Your task —
Which lines in the listing below contain the word "Pick"? Show each of those lines in full, and treat uppercase and lowercase as different.

Extracted information —

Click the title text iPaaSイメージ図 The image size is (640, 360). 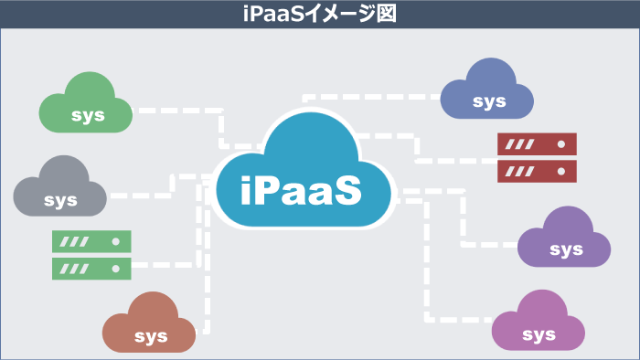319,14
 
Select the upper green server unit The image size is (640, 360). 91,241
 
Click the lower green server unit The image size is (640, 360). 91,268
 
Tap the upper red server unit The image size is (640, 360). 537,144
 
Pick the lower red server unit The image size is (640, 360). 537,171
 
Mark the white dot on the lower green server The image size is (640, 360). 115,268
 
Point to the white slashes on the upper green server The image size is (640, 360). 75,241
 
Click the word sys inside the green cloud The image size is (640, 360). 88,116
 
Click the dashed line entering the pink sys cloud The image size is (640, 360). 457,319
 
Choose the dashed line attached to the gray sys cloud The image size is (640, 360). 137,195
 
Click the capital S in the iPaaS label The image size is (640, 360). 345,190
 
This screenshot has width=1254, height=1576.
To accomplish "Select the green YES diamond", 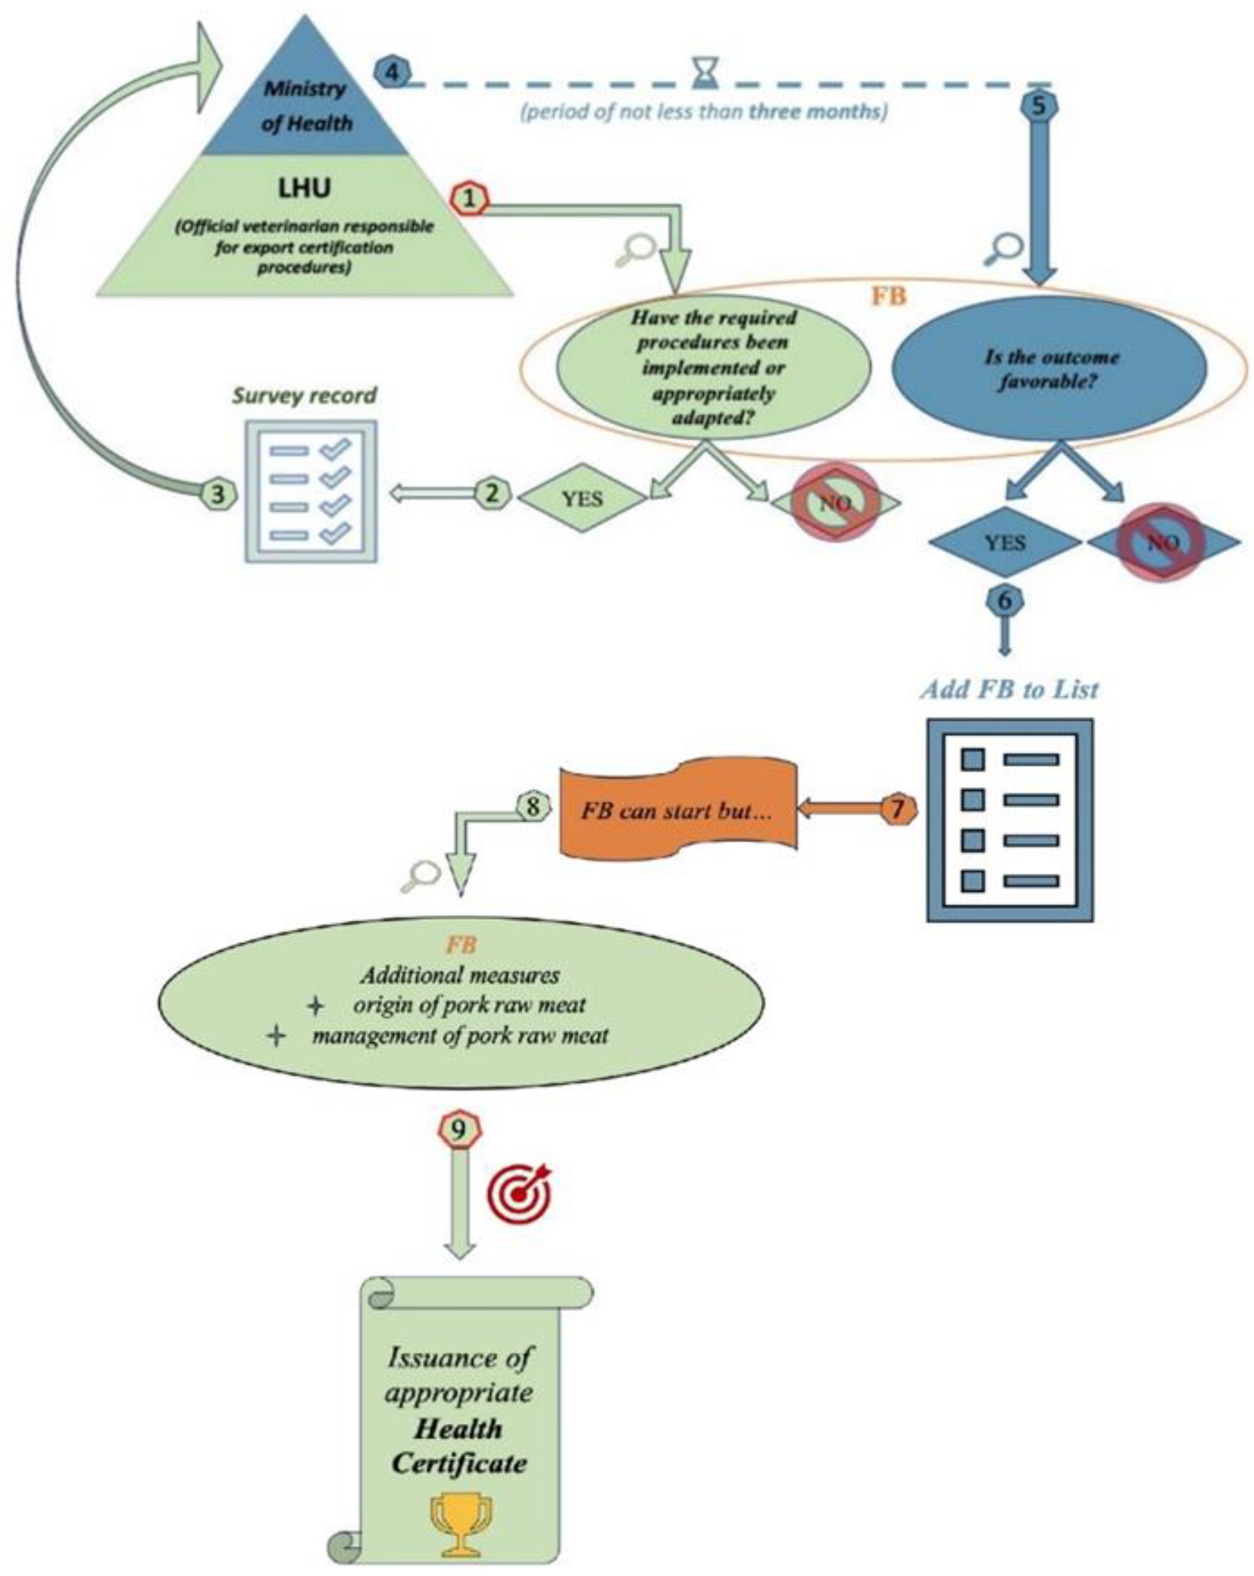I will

...

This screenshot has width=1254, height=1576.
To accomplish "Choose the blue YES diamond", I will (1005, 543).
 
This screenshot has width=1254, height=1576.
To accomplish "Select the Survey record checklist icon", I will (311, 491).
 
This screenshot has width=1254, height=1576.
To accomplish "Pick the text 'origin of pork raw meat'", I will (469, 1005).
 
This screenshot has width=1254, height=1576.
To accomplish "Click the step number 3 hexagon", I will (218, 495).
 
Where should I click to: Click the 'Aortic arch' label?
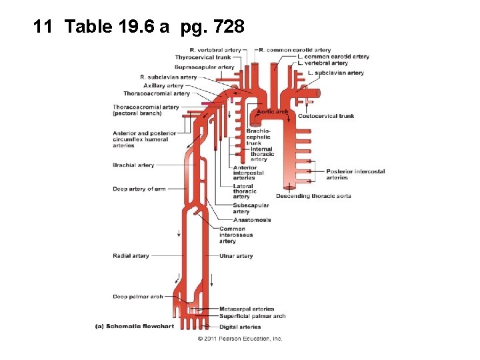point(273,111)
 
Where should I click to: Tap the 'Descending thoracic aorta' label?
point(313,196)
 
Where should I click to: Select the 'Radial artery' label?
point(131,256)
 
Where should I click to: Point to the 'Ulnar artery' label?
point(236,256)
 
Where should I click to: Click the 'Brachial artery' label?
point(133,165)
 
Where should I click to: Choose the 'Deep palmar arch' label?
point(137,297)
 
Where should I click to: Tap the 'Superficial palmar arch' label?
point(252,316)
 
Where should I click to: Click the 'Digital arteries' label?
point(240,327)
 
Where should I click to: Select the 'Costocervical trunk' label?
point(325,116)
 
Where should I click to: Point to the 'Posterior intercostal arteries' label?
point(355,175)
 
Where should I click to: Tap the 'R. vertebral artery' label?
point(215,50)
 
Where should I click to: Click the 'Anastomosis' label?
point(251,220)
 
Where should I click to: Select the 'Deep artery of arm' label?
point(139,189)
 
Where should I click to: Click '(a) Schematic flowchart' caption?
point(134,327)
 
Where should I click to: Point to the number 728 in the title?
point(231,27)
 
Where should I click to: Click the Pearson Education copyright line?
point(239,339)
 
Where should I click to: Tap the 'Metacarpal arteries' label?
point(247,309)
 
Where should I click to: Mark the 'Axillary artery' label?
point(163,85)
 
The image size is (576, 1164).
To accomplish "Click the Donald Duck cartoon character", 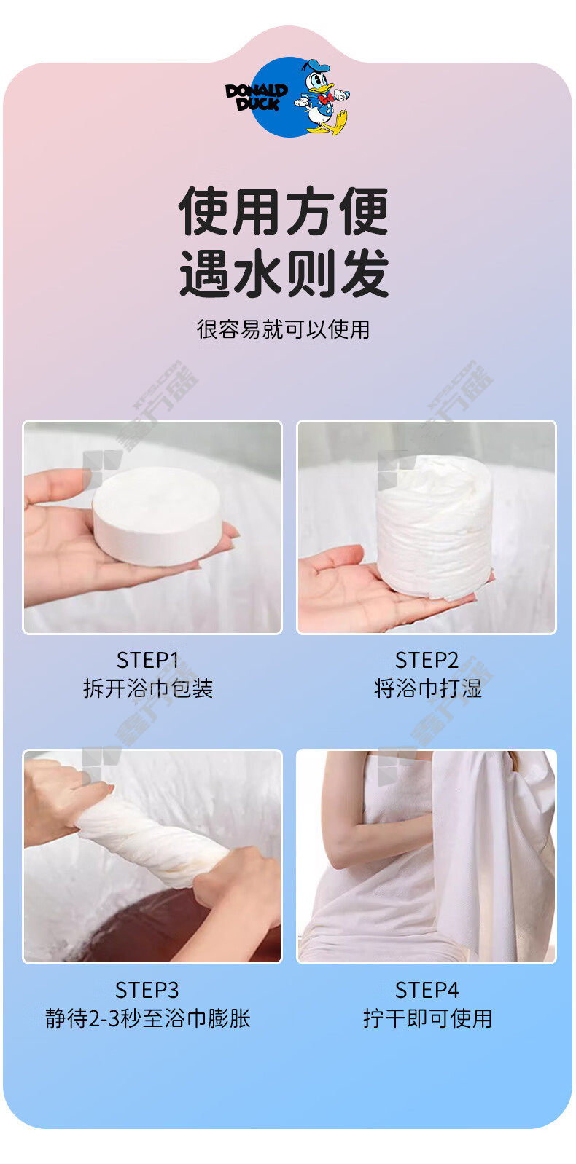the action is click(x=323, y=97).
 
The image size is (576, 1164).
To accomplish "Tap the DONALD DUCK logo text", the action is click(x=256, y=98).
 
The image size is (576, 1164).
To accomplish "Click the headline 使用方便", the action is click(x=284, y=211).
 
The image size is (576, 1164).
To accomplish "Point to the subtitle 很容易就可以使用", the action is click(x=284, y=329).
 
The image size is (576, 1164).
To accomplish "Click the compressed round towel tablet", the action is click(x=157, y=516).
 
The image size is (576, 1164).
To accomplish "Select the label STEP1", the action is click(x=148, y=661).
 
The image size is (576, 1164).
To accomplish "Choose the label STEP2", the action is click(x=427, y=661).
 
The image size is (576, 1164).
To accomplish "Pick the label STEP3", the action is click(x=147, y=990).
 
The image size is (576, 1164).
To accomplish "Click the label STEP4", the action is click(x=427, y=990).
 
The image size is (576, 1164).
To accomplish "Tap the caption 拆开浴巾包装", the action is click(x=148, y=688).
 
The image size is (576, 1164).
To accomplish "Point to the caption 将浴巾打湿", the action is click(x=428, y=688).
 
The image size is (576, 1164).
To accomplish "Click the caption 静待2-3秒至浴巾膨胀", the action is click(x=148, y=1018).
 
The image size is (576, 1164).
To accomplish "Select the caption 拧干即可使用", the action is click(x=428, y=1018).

Expected answer —
Pick the lower red server unit The image size is (640, 360). 537,171
To accomplish "Pick the text 'origin of pork raw meat'", I will (469, 1005).
To accomplish "Pick the label STEP3", the action is click(x=147, y=990).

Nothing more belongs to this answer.